Records contained in a dataset:
------

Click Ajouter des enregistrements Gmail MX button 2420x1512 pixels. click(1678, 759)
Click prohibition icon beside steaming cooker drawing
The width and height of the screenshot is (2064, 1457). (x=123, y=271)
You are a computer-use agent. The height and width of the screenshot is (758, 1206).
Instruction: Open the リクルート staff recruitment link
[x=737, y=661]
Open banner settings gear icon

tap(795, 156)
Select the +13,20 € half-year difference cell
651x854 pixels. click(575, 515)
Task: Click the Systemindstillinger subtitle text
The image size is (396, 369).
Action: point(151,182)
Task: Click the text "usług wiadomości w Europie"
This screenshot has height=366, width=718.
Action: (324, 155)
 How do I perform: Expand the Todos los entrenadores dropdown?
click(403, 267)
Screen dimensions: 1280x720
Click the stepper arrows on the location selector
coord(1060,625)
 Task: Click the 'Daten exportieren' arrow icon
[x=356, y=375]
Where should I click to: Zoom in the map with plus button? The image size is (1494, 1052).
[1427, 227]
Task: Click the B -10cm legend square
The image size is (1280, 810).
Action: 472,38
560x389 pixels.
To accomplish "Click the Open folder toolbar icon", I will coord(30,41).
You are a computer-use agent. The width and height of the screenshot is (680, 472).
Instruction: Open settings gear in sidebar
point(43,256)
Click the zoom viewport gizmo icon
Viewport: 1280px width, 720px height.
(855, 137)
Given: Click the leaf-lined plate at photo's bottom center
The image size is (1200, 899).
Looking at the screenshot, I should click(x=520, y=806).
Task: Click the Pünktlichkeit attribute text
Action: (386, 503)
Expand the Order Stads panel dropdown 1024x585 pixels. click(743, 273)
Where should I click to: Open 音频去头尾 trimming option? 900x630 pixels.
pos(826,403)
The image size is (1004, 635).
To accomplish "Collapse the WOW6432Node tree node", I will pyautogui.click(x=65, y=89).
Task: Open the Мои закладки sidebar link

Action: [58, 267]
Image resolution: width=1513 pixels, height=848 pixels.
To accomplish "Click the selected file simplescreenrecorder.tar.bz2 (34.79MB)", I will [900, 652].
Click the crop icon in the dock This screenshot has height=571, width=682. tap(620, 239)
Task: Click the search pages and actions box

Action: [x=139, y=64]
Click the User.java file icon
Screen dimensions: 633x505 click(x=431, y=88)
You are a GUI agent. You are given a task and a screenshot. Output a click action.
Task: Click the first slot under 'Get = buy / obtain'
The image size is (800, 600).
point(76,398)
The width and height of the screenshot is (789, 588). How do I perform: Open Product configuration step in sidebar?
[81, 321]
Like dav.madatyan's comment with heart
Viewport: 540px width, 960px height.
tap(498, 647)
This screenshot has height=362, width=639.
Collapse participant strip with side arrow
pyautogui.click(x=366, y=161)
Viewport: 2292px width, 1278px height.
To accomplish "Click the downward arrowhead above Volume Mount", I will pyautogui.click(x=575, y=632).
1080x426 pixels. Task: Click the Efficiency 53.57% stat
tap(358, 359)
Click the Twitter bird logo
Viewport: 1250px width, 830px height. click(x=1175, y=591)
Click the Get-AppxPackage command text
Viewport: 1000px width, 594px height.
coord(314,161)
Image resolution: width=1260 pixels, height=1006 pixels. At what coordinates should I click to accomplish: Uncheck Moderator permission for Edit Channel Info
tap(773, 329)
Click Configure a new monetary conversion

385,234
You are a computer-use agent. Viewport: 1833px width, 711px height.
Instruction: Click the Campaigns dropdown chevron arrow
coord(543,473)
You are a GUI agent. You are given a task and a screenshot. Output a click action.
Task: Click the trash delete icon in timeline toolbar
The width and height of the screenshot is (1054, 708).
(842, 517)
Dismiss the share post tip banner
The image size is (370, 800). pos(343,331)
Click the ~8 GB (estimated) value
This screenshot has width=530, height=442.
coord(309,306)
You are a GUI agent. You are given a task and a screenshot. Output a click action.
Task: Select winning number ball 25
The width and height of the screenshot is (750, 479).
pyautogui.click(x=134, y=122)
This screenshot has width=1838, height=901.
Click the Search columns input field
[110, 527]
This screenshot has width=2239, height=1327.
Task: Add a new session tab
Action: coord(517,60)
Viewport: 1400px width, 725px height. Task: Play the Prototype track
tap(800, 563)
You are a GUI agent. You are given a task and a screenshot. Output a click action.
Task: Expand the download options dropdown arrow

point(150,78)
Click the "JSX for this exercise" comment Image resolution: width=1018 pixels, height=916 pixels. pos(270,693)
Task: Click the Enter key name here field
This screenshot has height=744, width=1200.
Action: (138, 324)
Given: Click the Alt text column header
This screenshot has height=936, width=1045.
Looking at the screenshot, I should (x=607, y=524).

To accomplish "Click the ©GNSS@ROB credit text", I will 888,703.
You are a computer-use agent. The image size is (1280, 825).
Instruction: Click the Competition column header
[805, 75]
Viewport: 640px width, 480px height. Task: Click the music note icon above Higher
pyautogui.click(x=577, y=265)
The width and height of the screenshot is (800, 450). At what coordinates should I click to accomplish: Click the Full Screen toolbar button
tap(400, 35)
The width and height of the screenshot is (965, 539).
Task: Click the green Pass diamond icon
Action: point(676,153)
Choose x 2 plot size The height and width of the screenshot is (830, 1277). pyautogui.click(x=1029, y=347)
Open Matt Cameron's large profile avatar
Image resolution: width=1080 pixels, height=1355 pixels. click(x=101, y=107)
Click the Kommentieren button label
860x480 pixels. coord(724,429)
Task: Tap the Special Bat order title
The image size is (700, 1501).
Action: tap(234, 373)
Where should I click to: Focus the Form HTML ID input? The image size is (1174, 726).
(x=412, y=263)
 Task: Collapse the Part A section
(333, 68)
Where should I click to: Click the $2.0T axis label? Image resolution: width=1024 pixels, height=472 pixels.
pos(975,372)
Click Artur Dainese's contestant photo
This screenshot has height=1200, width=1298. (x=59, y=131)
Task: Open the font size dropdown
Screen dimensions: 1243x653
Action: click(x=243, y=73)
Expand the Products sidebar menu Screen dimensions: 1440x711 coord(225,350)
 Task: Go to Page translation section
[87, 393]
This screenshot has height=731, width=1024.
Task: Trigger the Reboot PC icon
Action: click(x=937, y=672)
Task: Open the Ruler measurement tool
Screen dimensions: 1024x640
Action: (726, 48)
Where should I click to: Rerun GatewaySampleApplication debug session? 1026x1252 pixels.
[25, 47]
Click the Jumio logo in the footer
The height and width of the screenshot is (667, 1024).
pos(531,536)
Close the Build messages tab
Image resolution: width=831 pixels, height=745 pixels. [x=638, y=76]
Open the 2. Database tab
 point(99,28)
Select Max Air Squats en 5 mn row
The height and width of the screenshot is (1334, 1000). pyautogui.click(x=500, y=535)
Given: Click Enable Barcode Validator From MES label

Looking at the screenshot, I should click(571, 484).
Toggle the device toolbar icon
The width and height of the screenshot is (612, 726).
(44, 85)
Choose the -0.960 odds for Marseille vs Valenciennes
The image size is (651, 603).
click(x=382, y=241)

------

__Work instruction__
Every line of the data above should be copied exactly.

__Response__
Click Ajouter des enregistrements Gmail MX button 2420x1512 pixels. click(1678, 759)
Click prohibition icon beside steaming cooker drawing
The width and height of the screenshot is (2064, 1457). (x=123, y=271)
You are a computer-use agent. The height and width of the screenshot is (758, 1206).
Instruction: Open the リクルート staff recruitment link
[x=737, y=661]
Open banner settings gear icon

tap(795, 156)
Select the +13,20 € half-year difference cell
651x854 pixels. click(575, 515)
Task: Click the Systemindstillinger subtitle text
The image size is (396, 369).
Action: point(151,182)
Task: Click the text "usług wiadomości w Europie"
This screenshot has height=366, width=718.
Action: (324, 155)
 How do I perform: Expand the Todos los entrenadores dropdown?
click(403, 267)
Screen dimensions: 1280x720
Click the stepper arrows on the location selector
coord(1060,625)
 Task: Click the 'Daten exportieren' arrow icon
[x=356, y=375]
Where should I click to: Zoom in the map with plus button? The image size is (1494, 1052).
[1427, 227]
Task: Click the B -10cm legend square
The image size is (1280, 810).
Action: 472,38
560x389 pixels.
To accomplish "Click the Open folder toolbar icon", I will coord(30,41).
You are a computer-use agent. The width and height of the screenshot is (680, 472).
Instruction: Open settings gear in sidebar
point(43,256)
Click the zoom viewport gizmo icon
Viewport: 1280px width, 720px height.
(855, 137)
Given: Click the leaf-lined plate at photo's bottom center
The image size is (1200, 899).
Looking at the screenshot, I should click(x=520, y=806).
Task: Click the Pünktlichkeit attribute text
Action: (386, 503)
Expand the Order Stads panel dropdown 1024x585 pixels. click(743, 273)
Where should I click to: Open 音频去头尾 trimming option? 900x630 pixels.
pos(826,403)
The image size is (1004, 635).
To accomplish "Collapse the WOW6432Node tree node", I will pyautogui.click(x=65, y=89).
Task: Open the Мои закладки sidebar link

Action: [58, 267]
Image resolution: width=1513 pixels, height=848 pixels.
To accomplish "Click the selected file simplescreenrecorder.tar.bz2 (34.79MB)", I will [900, 652].
Click the crop icon in the dock This screenshot has height=571, width=682. tap(620, 239)
Task: Click the search pages and actions box

Action: [x=139, y=64]
Click the User.java file icon
Screen dimensions: 633x505 click(x=431, y=88)
You are a GUI agent. You are given a task and a screenshot. Output a click action.
Task: Click the first slot under 'Get = buy / obtain'
The image size is (800, 600).
point(76,398)
The width and height of the screenshot is (789, 588). How do I perform: Open Product configuration step in sidebar?
[81, 321]
Like dav.madatyan's comment with heart
Viewport: 540px width, 960px height.
tap(498, 647)
This screenshot has height=362, width=639.
Collapse participant strip with side arrow
pyautogui.click(x=366, y=161)
Viewport: 2292px width, 1278px height.
To accomplish "Click the downward arrowhead above Volume Mount", I will pyautogui.click(x=575, y=632).
1080x426 pixels. Task: Click the Efficiency 53.57% stat
tap(358, 359)
Click the Twitter bird logo
Viewport: 1250px width, 830px height. click(x=1175, y=591)
Click the Get-AppxPackage command text
Viewport: 1000px width, 594px height.
coord(314,161)
Image resolution: width=1260 pixels, height=1006 pixels. At what coordinates should I click to accomplish: Uncheck Moderator permission for Edit Channel Info
tap(773, 329)
Click Configure a new monetary conversion

385,234
You are a computer-use agent. Viewport: 1833px width, 711px height.
Instruction: Click the Campaigns dropdown chevron arrow
coord(543,473)
You are a GUI agent. You are given a task and a screenshot. Output a click action.
Task: Click the trash delete icon in timeline toolbar
The width and height of the screenshot is (1054, 708).
(842, 517)
Dismiss the share post tip banner
The image size is (370, 800). pos(343,331)
Click the ~8 GB (estimated) value
This screenshot has width=530, height=442.
coord(309,306)
You are a GUI agent. You are given a task and a screenshot. Output a click action.
Task: Select winning number ball 25
The width and height of the screenshot is (750, 479).
pyautogui.click(x=134, y=122)
This screenshot has width=1838, height=901.
Click the Search columns input field
[110, 527]
This screenshot has width=2239, height=1327.
Task: Add a new session tab
Action: coord(517,60)
Viewport: 1400px width, 725px height. Task: Play the Prototype track
tap(800, 563)
You are a GUI agent. You are given a task and a screenshot. Output a click action.
Task: Expand the download options dropdown arrow

point(150,78)
Click the "JSX for this exercise" comment Image resolution: width=1018 pixels, height=916 pixels. pos(270,693)
Task: Click the Enter key name here field
This screenshot has height=744, width=1200.
Action: (138, 324)
Given: Click the Alt text column header
This screenshot has height=936, width=1045.
Looking at the screenshot, I should (x=607, y=524).

To accomplish "Click the ©GNSS@ROB credit text", I will 888,703.
You are a computer-use agent. The image size is (1280, 825).
Instruction: Click the Competition column header
[805, 75]
Viewport: 640px width, 480px height. Task: Click the music note icon above Higher
pyautogui.click(x=577, y=265)
The width and height of the screenshot is (800, 450). At what coordinates should I click to accomplish: Click the Full Screen toolbar button
tap(400, 35)
The width and height of the screenshot is (965, 539).
Task: Click the green Pass diamond icon
Action: point(676,153)
Choose x 2 plot size The height and width of the screenshot is (830, 1277). pyautogui.click(x=1029, y=347)
Open Matt Cameron's large profile avatar
Image resolution: width=1080 pixels, height=1355 pixels. click(x=101, y=107)
Click the Kommentieren button label
860x480 pixels. coord(724,429)
Task: Tap the Special Bat order title
The image size is (700, 1501).
Action: tap(234, 373)
Where should I click to: Focus the Form HTML ID input? The image size is (1174, 726).
(x=412, y=263)
 Task: Collapse the Part A section
(333, 68)
Where should I click to: Click the $2.0T axis label? Image resolution: width=1024 pixels, height=472 pixels.
pos(975,372)
Click Artur Dainese's contestant photo
This screenshot has height=1200, width=1298. (x=59, y=131)
Task: Open the font size dropdown
Screen dimensions: 1243x653
Action: click(x=243, y=73)
Expand the Products sidebar menu Screen dimensions: 1440x711 coord(225,350)
 Task: Go to Page translation section
[87, 393]
This screenshot has height=731, width=1024.
Task: Trigger the Reboot PC icon
Action: click(x=937, y=672)
Task: Open the Ruler measurement tool
Screen dimensions: 1024x640
Action: (726, 48)
Where should I click to: Rerun GatewaySampleApplication debug session? 1026x1252 pixels.
[25, 47]
Click the Jumio logo in the footer
The height and width of the screenshot is (667, 1024).
pos(531,536)
Close the Build messages tab
Image resolution: width=831 pixels, height=745 pixels. [x=638, y=76]
Open the 2. Database tab
 point(99,28)
Select Max Air Squats en 5 mn row
The height and width of the screenshot is (1334, 1000). pyautogui.click(x=500, y=535)
Given: Click Enable Barcode Validator From MES label

Looking at the screenshot, I should click(571, 484).
Toggle the device toolbar icon
The width and height of the screenshot is (612, 726).
(44, 85)
Choose the -0.960 odds for Marseille vs Valenciennes
The image size is (651, 603).
click(x=382, y=241)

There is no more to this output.